Robert the Bruce
One June 23-24, 1314, in a field near Stirling, Scottish forces under Robert the Bruce defeated English King Edward II in one of the most pivotal battles in the war of Scottish independence. The place was called Bannockburn.
Although the exact details of the battle are shrouded in time, it is believed that Robert’s forces prevailed thanks to a charge of the Knights Templar, who had taken refuge in Scotland after being expelled from France in 1307.
Robert the Bruce at Bannockburn
For two days, Robert’s army of 9,000 held fast against charge after charge of 38,000 battle-hardened English Calvary, archers and foot soldiers. During the battle, an English knight, Henry de Bohun, charged the King. At the last moment Robert moved his horse and turning the thrusting lance away. He then rose in his saddle killed de Bohun with a blow so powerful it split his axe handle. According to legend, Bruce’s only remark was “You’ve ruined my good axe.”
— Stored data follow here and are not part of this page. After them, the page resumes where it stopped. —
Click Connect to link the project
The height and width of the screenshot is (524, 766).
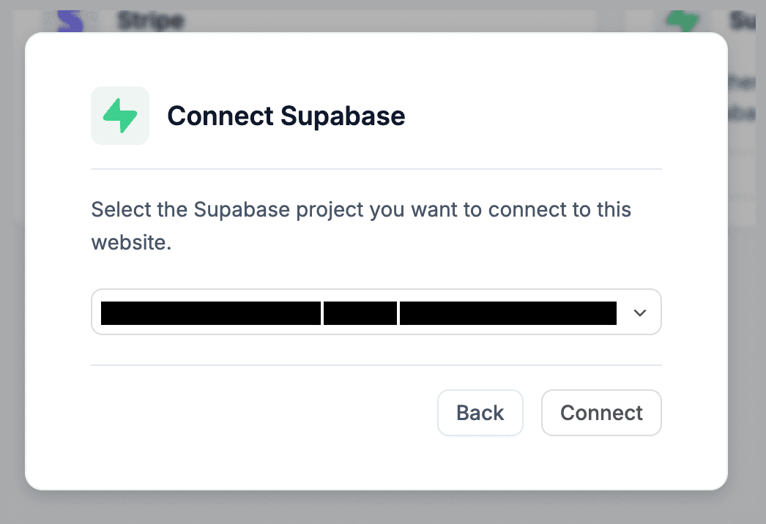tap(600, 412)
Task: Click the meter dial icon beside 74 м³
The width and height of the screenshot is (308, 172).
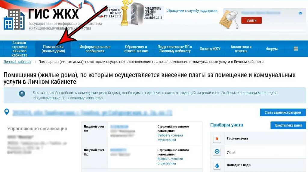Action: [x=217, y=151]
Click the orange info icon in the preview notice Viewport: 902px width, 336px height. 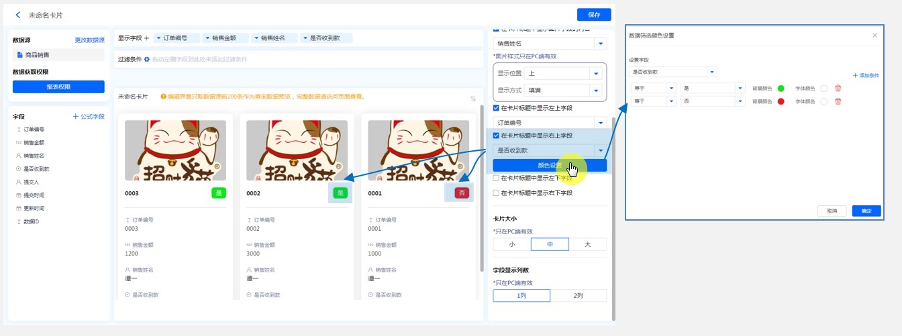tap(163, 97)
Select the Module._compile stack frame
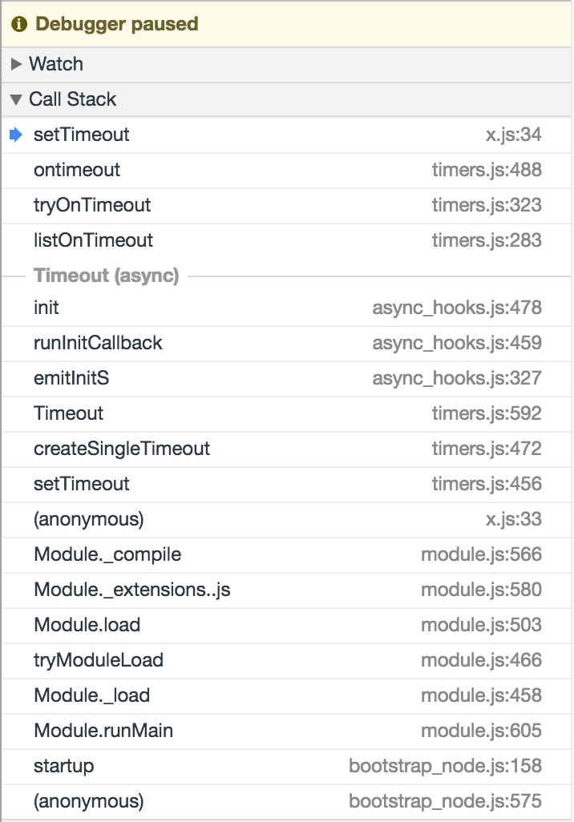Viewport: 574px width, 822px height. coord(286,554)
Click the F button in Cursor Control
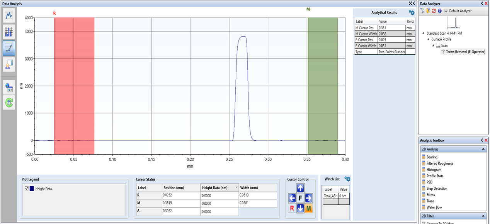Screen dimensions: 490x224 click(x=300, y=198)
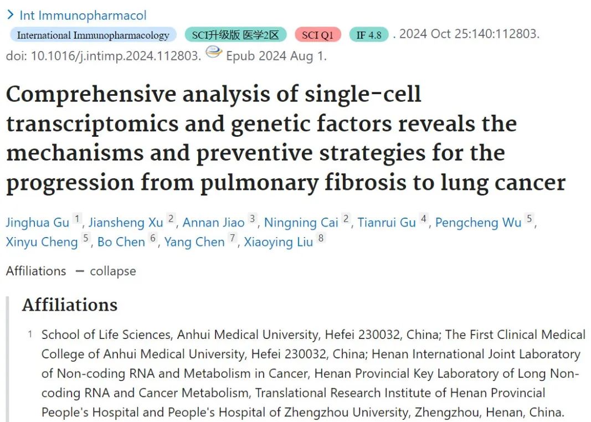Click the Int Immunopharmacol journal name link

[83, 16]
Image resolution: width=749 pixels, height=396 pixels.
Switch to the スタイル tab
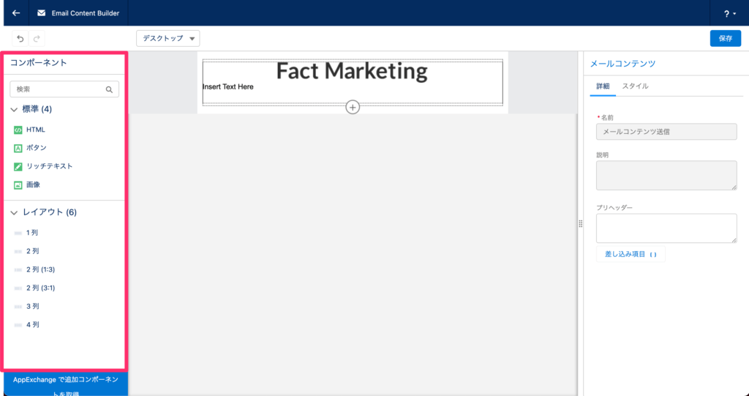635,86
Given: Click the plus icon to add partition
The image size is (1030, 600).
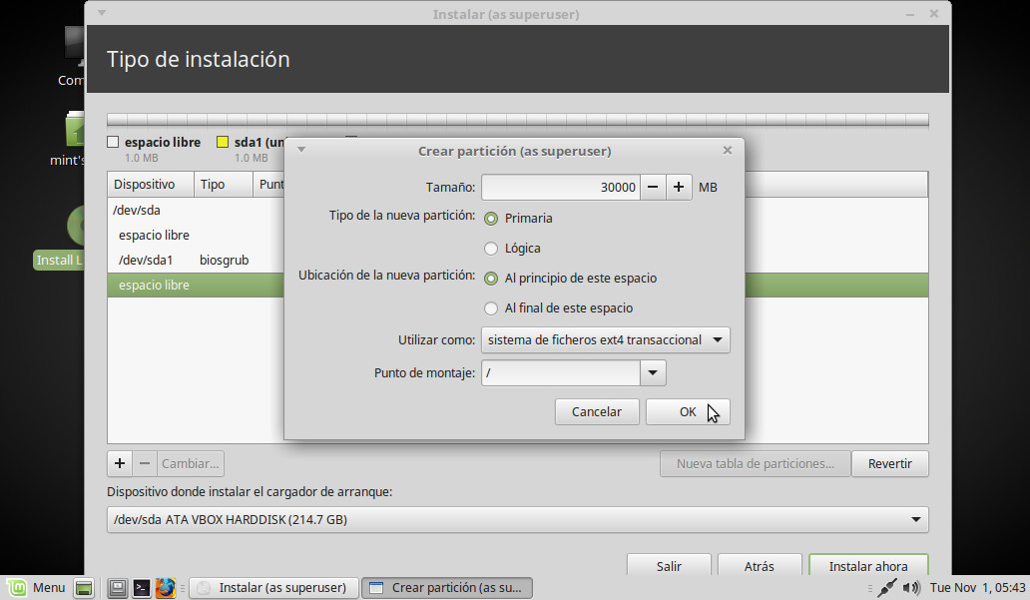Looking at the screenshot, I should click(120, 463).
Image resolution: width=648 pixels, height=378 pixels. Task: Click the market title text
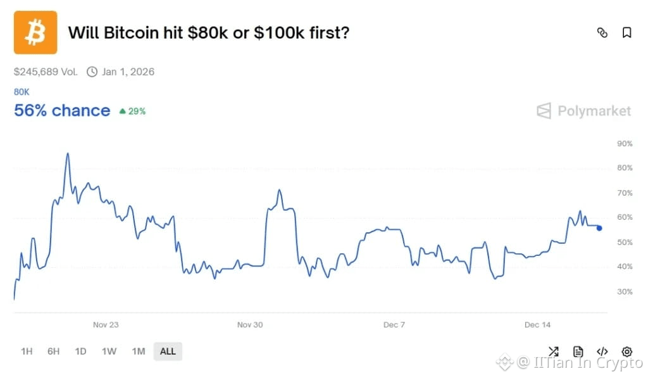(x=208, y=32)
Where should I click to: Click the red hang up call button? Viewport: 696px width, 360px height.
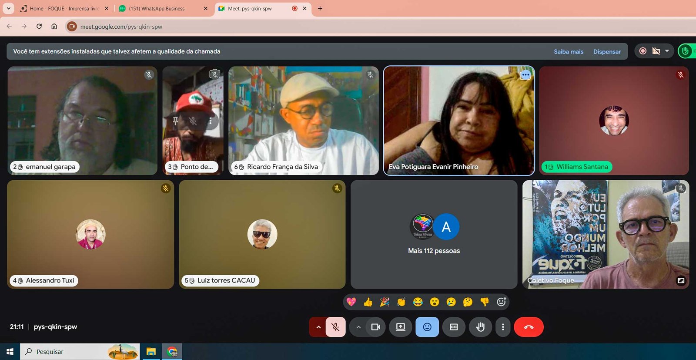click(x=529, y=327)
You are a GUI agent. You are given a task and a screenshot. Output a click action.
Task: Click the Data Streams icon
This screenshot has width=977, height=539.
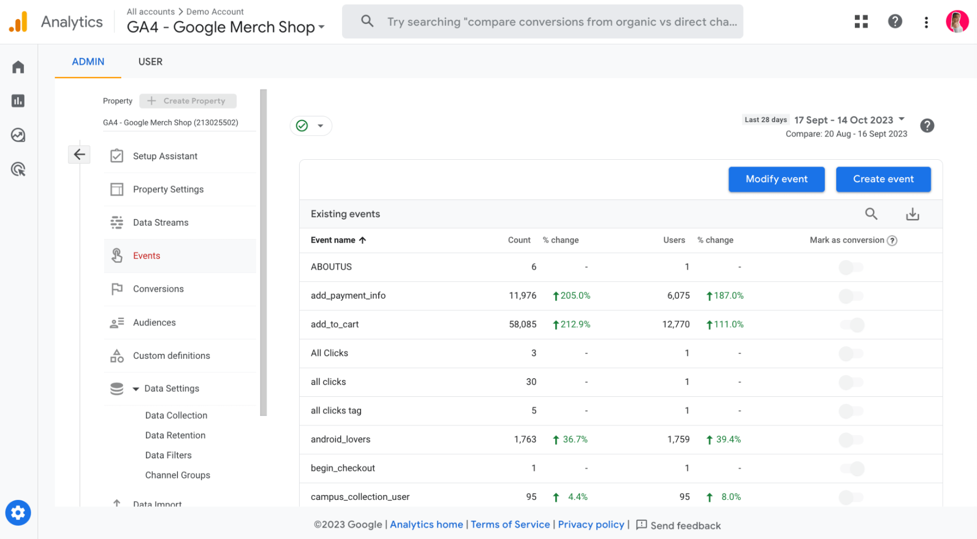117,222
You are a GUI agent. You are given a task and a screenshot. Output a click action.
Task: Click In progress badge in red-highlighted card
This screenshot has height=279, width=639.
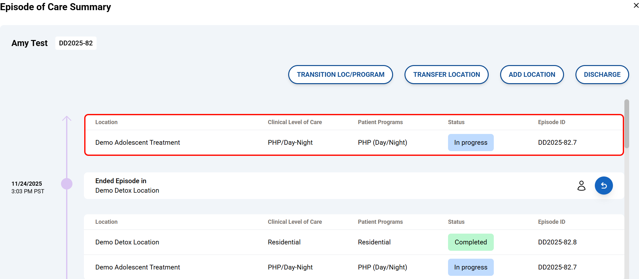[x=471, y=143]
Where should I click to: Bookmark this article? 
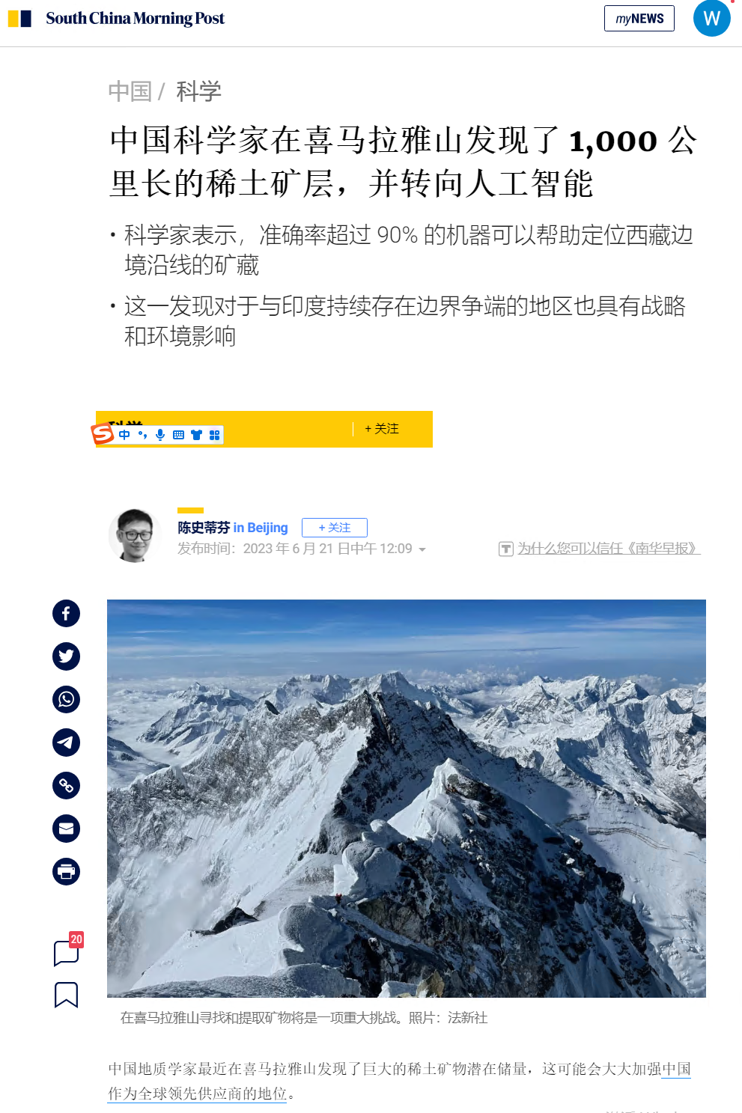pyautogui.click(x=66, y=995)
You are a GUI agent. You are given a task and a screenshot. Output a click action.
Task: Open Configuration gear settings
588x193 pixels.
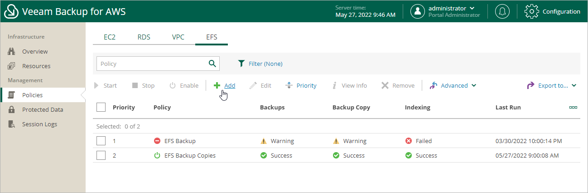[x=531, y=11]
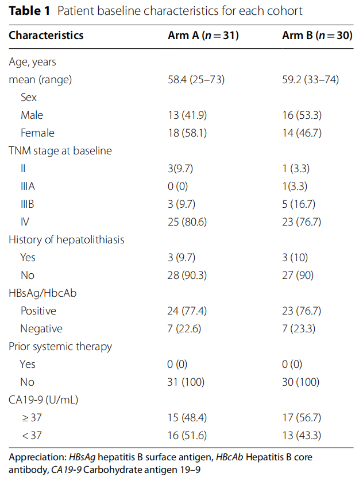Click the "Negative" row label

pyautogui.click(x=41, y=329)
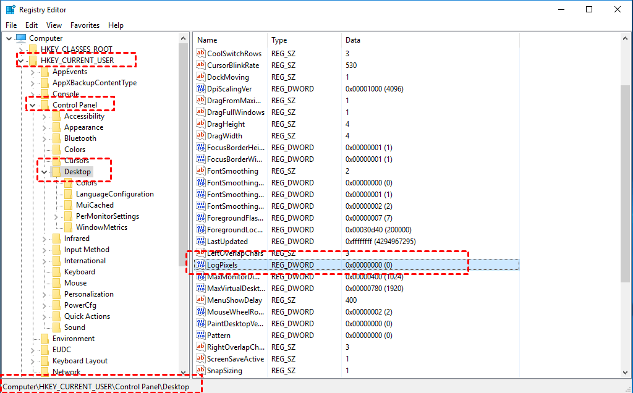This screenshot has width=633, height=393.
Task: Select the LogPixels registry value
Action: tap(223, 265)
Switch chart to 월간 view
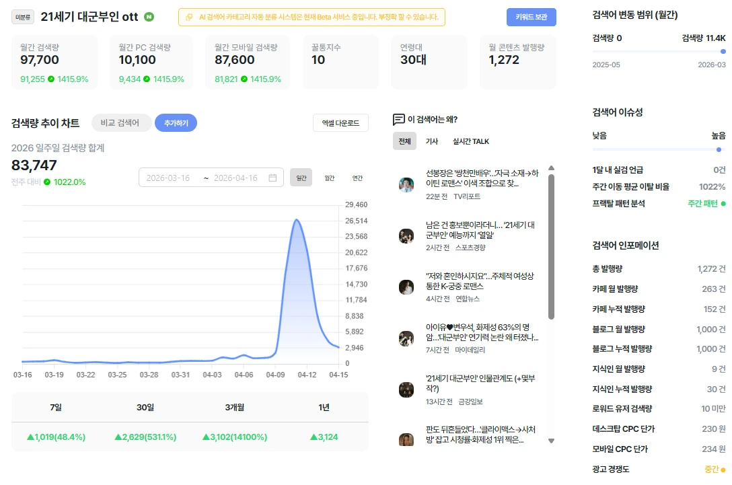This screenshot has height=485, width=732. [x=330, y=178]

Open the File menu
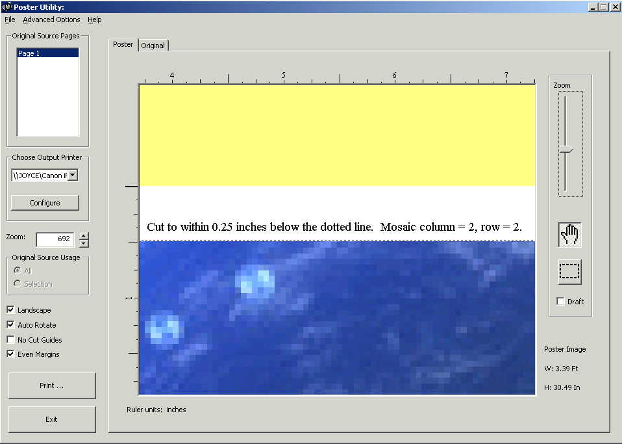click(x=10, y=20)
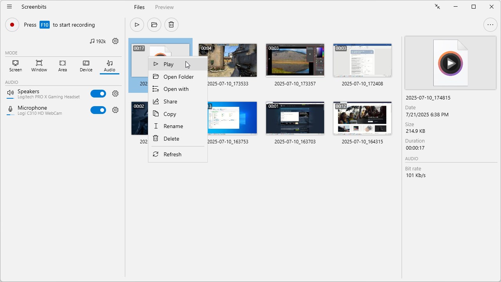Screen dimensions: 501x282
Task: Open the Audio recording mode
Action: (x=109, y=65)
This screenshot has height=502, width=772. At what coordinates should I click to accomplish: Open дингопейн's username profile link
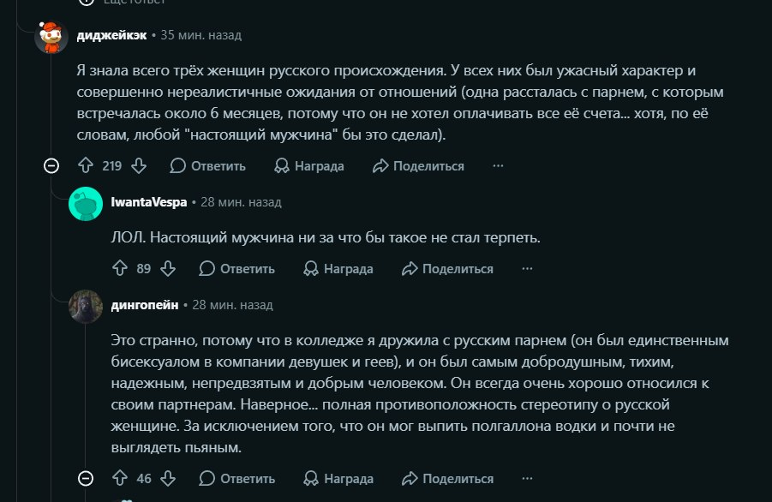tap(145, 305)
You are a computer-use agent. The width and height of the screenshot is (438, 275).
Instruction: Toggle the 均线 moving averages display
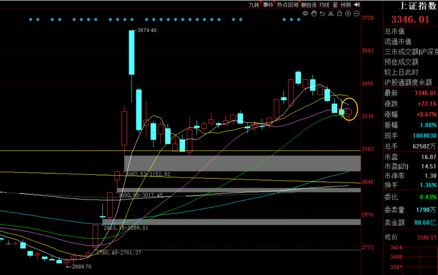point(324,5)
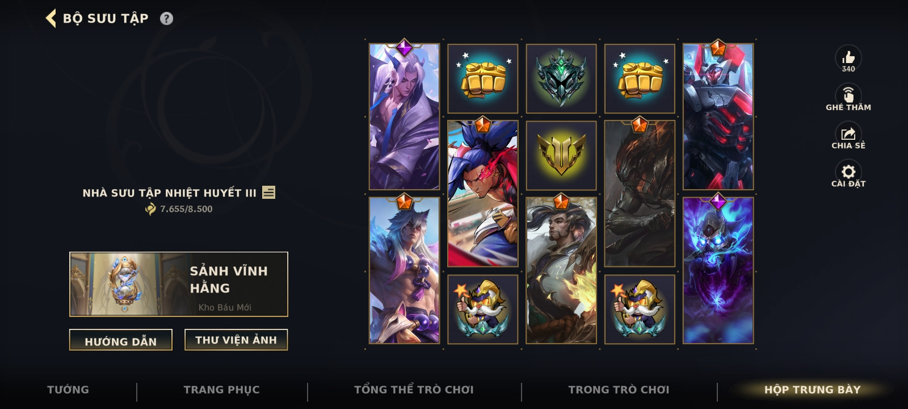Select the red-black mech skin card

[718, 116]
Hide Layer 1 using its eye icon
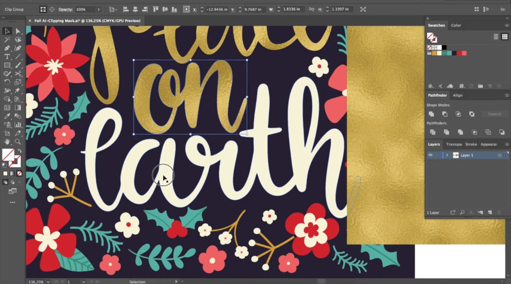Image resolution: width=511 pixels, height=284 pixels. point(430,155)
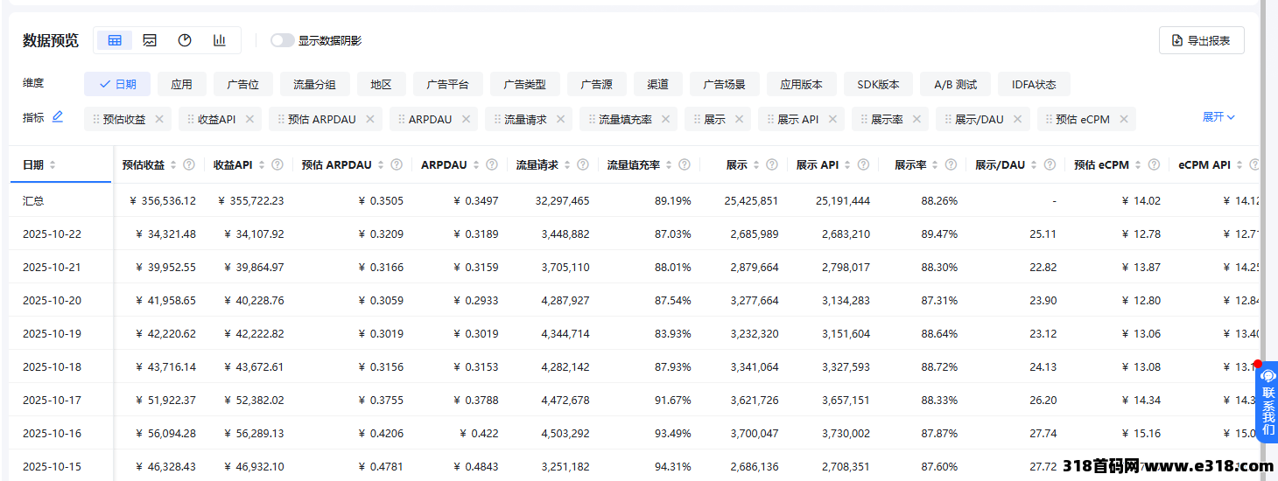This screenshot has width=1278, height=481.
Task: Select the bar chart view icon
Action: (220, 40)
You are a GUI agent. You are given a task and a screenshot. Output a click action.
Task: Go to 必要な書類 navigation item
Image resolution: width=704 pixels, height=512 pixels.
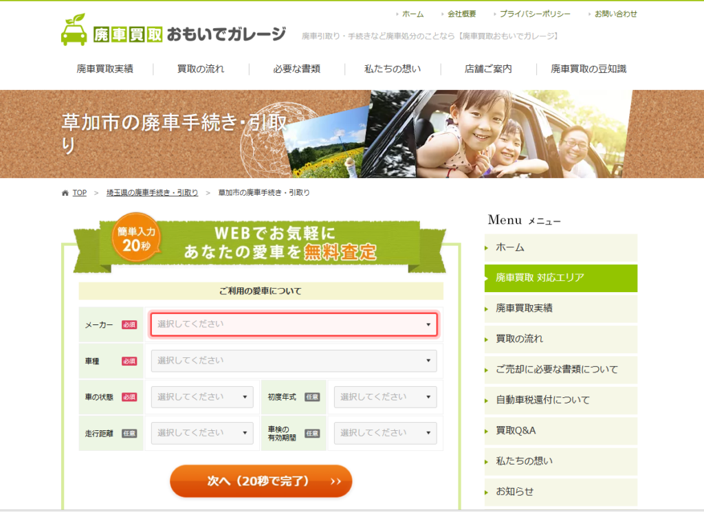296,69
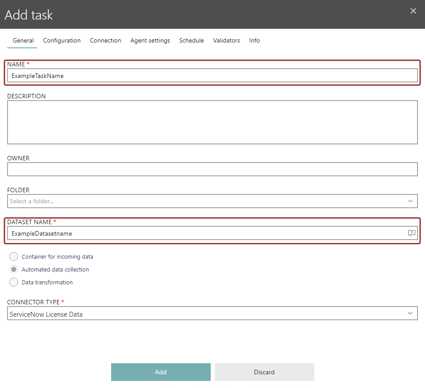Open the Connection tab
425x388 pixels.
pyautogui.click(x=105, y=40)
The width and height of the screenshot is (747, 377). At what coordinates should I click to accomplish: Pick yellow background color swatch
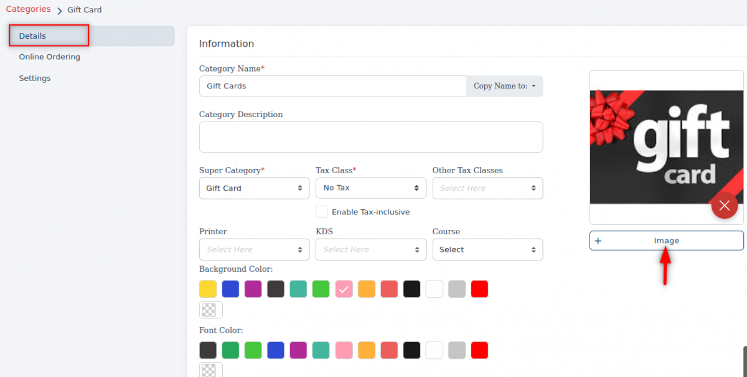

Around 1375, John Barbour wrote a narrative poem, “The Brus” about Robert the Bruce and the battle. According to the poem, Bruce addressed his captains before the battle, saying, in part,
“You could have lived in serfdom,
But, because you yearned to have freedom
You are gathered here with me;
So it is needful that you be
Strong and bold and without fear …
… If you will behave in this way
You win surely have victory.”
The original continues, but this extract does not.